[Stored items]
»»
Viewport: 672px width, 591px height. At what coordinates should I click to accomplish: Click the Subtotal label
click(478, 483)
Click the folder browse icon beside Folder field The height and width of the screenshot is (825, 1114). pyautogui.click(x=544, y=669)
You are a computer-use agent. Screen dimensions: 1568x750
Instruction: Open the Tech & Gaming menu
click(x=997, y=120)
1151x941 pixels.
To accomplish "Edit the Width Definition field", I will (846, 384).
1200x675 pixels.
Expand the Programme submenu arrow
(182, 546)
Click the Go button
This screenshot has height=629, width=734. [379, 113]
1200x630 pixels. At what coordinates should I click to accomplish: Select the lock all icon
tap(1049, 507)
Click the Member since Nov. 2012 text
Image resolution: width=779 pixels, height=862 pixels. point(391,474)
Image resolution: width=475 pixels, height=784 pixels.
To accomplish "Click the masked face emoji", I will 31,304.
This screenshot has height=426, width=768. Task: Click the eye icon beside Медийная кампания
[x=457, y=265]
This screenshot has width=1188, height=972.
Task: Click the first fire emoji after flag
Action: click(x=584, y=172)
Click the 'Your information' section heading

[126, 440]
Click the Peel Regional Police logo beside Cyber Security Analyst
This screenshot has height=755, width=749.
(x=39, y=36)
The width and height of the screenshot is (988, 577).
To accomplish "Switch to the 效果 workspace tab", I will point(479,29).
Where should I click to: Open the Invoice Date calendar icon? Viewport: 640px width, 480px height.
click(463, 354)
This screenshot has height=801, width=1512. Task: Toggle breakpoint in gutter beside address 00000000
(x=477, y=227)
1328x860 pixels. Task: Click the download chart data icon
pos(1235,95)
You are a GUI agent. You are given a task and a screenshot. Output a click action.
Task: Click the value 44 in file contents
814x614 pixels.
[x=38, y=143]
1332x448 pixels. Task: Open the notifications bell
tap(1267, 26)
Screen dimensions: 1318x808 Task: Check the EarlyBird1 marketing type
««
_Work to be completed_:
A reply should hold exactly the lines from the one containing "814x614 pixels." through the end of the data above, nothing more.

_Exercise output_:
814x614 pixels.
[x=38, y=143]
1332x448 pixels. Task: Open the notifications bell
tap(1267, 26)
Screen dimensions: 1318x808 Task: Check the EarlyBird1 marketing type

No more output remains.